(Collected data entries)
▬▬▬▬▬▬
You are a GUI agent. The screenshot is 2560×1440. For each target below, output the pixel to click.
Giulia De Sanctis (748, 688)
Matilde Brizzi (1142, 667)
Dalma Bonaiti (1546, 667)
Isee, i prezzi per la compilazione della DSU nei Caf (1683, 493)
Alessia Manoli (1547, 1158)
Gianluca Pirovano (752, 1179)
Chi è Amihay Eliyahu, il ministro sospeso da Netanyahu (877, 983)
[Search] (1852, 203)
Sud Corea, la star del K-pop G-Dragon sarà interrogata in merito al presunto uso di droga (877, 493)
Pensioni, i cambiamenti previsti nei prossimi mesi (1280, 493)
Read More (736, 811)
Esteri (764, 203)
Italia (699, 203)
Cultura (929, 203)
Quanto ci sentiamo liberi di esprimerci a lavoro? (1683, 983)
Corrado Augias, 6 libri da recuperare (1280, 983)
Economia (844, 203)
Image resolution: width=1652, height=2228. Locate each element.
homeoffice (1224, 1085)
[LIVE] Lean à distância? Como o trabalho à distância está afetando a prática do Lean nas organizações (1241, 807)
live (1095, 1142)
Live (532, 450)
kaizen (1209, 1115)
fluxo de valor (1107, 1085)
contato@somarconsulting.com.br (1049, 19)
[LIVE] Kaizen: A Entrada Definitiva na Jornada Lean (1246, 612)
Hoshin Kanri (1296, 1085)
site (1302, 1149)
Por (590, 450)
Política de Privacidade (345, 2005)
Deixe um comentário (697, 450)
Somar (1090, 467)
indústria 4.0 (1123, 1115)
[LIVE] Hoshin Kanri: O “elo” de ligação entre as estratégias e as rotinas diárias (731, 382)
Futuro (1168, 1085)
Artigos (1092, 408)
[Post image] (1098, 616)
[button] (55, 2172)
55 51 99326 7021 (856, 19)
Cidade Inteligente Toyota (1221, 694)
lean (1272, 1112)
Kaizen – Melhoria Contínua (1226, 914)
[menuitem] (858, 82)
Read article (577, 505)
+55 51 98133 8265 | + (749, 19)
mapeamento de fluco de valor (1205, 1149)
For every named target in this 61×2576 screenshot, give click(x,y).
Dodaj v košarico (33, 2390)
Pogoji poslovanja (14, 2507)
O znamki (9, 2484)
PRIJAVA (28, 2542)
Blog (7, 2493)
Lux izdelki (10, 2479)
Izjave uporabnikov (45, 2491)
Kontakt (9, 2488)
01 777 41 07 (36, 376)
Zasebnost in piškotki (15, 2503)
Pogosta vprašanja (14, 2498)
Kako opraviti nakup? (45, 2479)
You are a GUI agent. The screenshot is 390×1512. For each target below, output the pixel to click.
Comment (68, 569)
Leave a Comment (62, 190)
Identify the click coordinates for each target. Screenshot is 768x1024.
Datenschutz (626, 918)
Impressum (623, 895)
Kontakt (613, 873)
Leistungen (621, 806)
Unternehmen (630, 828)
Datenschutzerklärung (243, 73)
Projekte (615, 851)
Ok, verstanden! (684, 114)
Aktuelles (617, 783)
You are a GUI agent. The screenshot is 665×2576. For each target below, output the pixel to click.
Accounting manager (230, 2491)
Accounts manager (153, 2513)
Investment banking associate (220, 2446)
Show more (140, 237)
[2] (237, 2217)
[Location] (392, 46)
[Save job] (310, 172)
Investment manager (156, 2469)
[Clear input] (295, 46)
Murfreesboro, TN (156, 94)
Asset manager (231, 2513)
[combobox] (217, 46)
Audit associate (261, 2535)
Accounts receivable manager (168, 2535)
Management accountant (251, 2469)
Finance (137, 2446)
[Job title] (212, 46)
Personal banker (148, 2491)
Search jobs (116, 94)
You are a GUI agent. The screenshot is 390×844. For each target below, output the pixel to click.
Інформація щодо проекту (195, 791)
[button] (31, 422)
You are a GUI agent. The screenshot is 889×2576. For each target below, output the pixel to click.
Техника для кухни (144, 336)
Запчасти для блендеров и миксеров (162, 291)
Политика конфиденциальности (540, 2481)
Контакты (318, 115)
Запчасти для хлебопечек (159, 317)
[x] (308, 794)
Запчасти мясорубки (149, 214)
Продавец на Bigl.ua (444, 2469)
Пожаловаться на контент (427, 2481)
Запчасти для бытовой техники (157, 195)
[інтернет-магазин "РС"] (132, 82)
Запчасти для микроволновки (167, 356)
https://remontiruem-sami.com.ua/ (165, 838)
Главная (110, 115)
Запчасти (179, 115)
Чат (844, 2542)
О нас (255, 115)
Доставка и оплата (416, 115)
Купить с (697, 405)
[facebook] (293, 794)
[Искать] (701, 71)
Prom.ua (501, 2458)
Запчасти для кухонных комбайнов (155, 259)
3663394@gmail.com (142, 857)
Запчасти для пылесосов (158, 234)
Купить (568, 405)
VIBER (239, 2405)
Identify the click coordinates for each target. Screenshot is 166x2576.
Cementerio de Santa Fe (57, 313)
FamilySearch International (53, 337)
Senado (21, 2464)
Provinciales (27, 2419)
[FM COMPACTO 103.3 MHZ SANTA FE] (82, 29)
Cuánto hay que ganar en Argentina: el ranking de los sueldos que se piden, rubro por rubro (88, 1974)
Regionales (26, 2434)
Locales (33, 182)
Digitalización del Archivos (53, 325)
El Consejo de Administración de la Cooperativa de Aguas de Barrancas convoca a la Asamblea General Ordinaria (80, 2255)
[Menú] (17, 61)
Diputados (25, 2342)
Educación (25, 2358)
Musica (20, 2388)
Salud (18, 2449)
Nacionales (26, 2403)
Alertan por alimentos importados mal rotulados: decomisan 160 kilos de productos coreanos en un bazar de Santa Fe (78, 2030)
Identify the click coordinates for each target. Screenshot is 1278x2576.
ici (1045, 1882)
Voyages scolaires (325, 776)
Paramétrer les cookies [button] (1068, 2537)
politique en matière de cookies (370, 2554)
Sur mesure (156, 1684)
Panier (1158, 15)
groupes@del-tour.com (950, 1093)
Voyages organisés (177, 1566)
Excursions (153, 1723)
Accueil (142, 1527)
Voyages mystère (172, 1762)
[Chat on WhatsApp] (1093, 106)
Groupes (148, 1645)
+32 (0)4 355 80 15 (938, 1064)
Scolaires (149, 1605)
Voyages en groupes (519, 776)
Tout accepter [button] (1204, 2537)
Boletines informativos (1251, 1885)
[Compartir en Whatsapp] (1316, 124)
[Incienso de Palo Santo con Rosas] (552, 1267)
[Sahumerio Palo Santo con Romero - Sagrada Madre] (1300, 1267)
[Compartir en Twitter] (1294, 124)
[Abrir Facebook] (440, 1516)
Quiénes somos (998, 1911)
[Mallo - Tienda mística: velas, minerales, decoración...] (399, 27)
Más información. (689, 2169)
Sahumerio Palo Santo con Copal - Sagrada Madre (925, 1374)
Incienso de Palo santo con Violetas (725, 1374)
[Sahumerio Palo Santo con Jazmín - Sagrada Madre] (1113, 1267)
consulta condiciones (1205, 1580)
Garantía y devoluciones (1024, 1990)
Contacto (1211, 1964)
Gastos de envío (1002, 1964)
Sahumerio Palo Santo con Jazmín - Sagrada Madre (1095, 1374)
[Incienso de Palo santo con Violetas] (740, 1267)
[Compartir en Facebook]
▬▬▬▬▬▬
**REQUIRED WORK**. Quote each line above in full, word for word.

**REPLY TO THE TASK**.
You are a GUI agent. The screenshot is 2560×1440. For each target below, output the pixel to click.
Giulia De Sanctis (748, 688)
Matilde Brizzi (1142, 667)
Dalma Bonaiti (1546, 667)
Isee, i prezzi per la compilazione della DSU nei Caf (1683, 493)
Alessia Manoli (1547, 1158)
Gianluca Pirovano (752, 1179)
Chi è Amihay Eliyahu, il ministro sospeso da Netanyahu (877, 983)
[Search] (1852, 203)
Sud Corea, la star del K-pop G-Dragon sarà interrogata in merito al presunto uso di droga (877, 493)
Pensioni, i cambiamenti previsti nei prossimi mesi (1280, 493)
Read More (736, 811)
Esteri (764, 203)
Italia (699, 203)
Cultura (929, 203)
Quanto ci sentiamo liberi di esprimerci a lavoro? (1683, 983)
Corrado Augias, 6 libri da recuperare (1280, 983)
Economia (844, 203)
Image resolution: width=1652, height=2228. Locate each element.
homeoffice (1224, 1085)
[LIVE] Lean à distância? Como o trabalho à distância está afetando a prática do Lean nas organizações (1241, 807)
live (1095, 1142)
Live (532, 450)
kaizen (1209, 1115)
fluxo de valor (1107, 1085)
contato@somarconsulting.com.br (1049, 19)
[LIVE] Kaizen: A Entrada Definitiva na Jornada Lean (1246, 612)
Hoshin Kanri (1296, 1085)
site (1302, 1149)
Por (590, 450)
Política de Privacidade (345, 2005)
Deixe um comentário (697, 450)
Somar (1090, 467)
indústria 4.0 (1123, 1115)
[LIVE] Hoshin Kanri: O “elo” de ligação entre as estratégias e as rotinas diárias (731, 382)
Futuro (1168, 1085)
Artigos (1092, 408)
[Post image] (1098, 616)
[button] (55, 2172)
55 51 99326 7021 (856, 19)
Cidade Inteligente Toyota (1221, 694)
lean (1272, 1112)
Kaizen – Melhoria Contínua (1226, 914)
[menuitem] (858, 82)
Read article (577, 505)
+55 51 98133 8265 | + (749, 19)
mapeamento de fluco de valor (1205, 1149)
For every named target in this 61×2576 screenshot, give click(x,y).
Dodaj v košarico (33, 2390)
Pogoji poslovanja (14, 2507)
O znamki (9, 2484)
PRIJAVA (28, 2542)
Blog (7, 2493)
Lux izdelki (10, 2479)
Izjave uporabnikov (45, 2491)
Kontakt (9, 2488)
01 777 41 07 (36, 376)
Zasebnost in piškotki (15, 2503)
Pogosta vprašanja (14, 2498)
Kako opraviti nakup? (45, 2479)
You are a GUI agent. The screenshot is 390×1512. For each target below, output the pixel to click.
Comment (68, 569)
Leave a Comment (62, 190)
Identify the click coordinates for each target. Screenshot is 768x1024.
Datenschutz (626, 918)
Impressum (623, 895)
Kontakt (613, 873)
Leistungen (621, 806)
Unternehmen (630, 828)
Datenschutzerklärung (243, 73)
Projekte (615, 851)
Ok, verstanden! (684, 114)
Aktuelles (617, 783)
You are a GUI agent. The screenshot is 665×2576. For each target below, output the pixel to click.
Accounting manager (230, 2491)
Accounts manager (153, 2513)
Investment banking associate (220, 2446)
Show more (140, 237)
[2] (237, 2217)
[Location] (392, 46)
[Save job] (310, 172)
Investment manager (156, 2469)
[Clear input] (295, 46)
Murfreesboro, TN (156, 94)
Asset manager (231, 2513)
[combobox] (217, 46)
Audit associate (261, 2535)
Accounts receivable manager (168, 2535)
Management accountant (251, 2469)
Finance (137, 2446)
[Job title] (212, 46)
Personal banker (148, 2491)
Search jobs (116, 94)
You are a GUI agent. The screenshot is 390×844. For each target below, output the pixel to click.
Інформація щодо проекту (195, 791)
[button] (31, 422)
You are a GUI agent. The screenshot is 889×2576. For each target below, output the pixel to click.
Техника для кухни (144, 336)
Запчасти для блендеров и миксеров (162, 291)
Политика конфиденциальности (540, 2481)
Контакты (318, 115)
Запчасти для хлебопечек (159, 317)
[x] (308, 794)
Запчасти мясорубки (149, 214)
Продавец на Bigl.ua (444, 2469)
Пожаловаться на контент (427, 2481)
Запчасти для бытовой техники (157, 195)
[інтернет-магазин "РС"] (132, 82)
Запчасти для микроволновки (167, 356)
https://remontiruem-sami.com.ua/ (165, 838)
Главная (110, 115)
Запчасти (179, 115)
Чат (844, 2542)
О нас (255, 115)
Доставка и оплата (416, 115)
Купить с (697, 405)
[facebook] (293, 794)
[Искать] (701, 71)
Prom.ua (501, 2458)
Запчасти для кухонных комбайнов (155, 259)
3663394@gmail.com (142, 857)
Запчасти для пылесосов (158, 234)
Купить (568, 405)
VIBER (239, 2405)
Identify the click coordinates for each target. Screenshot is 166x2576.
Cementerio de Santa Fe (57, 313)
FamilySearch International (53, 337)
Senado (21, 2464)
Provinciales (27, 2419)
[FM COMPACTO 103.3 MHZ SANTA FE] (82, 29)
Cuánto hay que ganar en Argentina: el ranking de los sueldos que se piden, rubro por rubro (88, 1974)
Regionales (26, 2434)
Locales (33, 182)
Digitalización del Archivos (53, 325)
El Consejo de Administración de la Cooperativa de Aguas de Barrancas convoca a la Asamblea General Ordinaria (80, 2255)
[Menú] (17, 61)
Diputados (25, 2342)
Educación (25, 2358)
Musica (20, 2388)
Salud (18, 2449)
Nacionales (26, 2403)
Alertan por alimentos importados mal rotulados: decomisan 160 kilos de productos coreanos en un bazar de Santa Fe (78, 2030)
Identify the click coordinates for each target. Screenshot is 1278x2576.
ici (1045, 1882)
Voyages scolaires (325, 776)
Paramétrer les cookies [button] (1068, 2537)
politique en matière de cookies (370, 2554)
Sur mesure (156, 1684)
Panier (1158, 15)
groupes@del-tour.com (950, 1093)
Voyages organisés (177, 1566)
Excursions (153, 1723)
Accueil (142, 1527)
Voyages mystère (172, 1762)
[Chat on WhatsApp] (1093, 106)
Groupes (148, 1645)
+32 (0)4 355 80 15 (938, 1064)
Scolaires (149, 1605)
Voyages en groupes (519, 776)
Tout accepter [button] (1204, 2537)
Boletines informativos (1251, 1885)
[Compartir en Whatsapp] (1316, 124)
[Incienso de Palo Santo con Rosas] (552, 1267)
[Sahumerio Palo Santo con Romero - Sagrada Madre] (1300, 1267)
[Compartir en Twitter] (1294, 124)
[Abrir Facebook] (440, 1516)
Quiénes somos (998, 1911)
[Mallo - Tienda mística: velas, minerales, decoración...] (399, 27)
Más información. (689, 2169)
Sahumerio Palo Santo con Copal - Sagrada Madre (925, 1374)
Incienso de Palo santo con Violetas (725, 1374)
[Sahumerio Palo Santo con Jazmín - Sagrada Madre] (1113, 1267)
consulta condiciones (1205, 1580)
Garantía y devoluciones (1024, 1990)
Contacto (1211, 1964)
Gastos de envío (1002, 1964)
Sahumerio Palo Santo con Jazmín - Sagrada Madre (1095, 1374)
[Incienso de Palo santo con Violetas] (740, 1267)
[Compartir en Facebook]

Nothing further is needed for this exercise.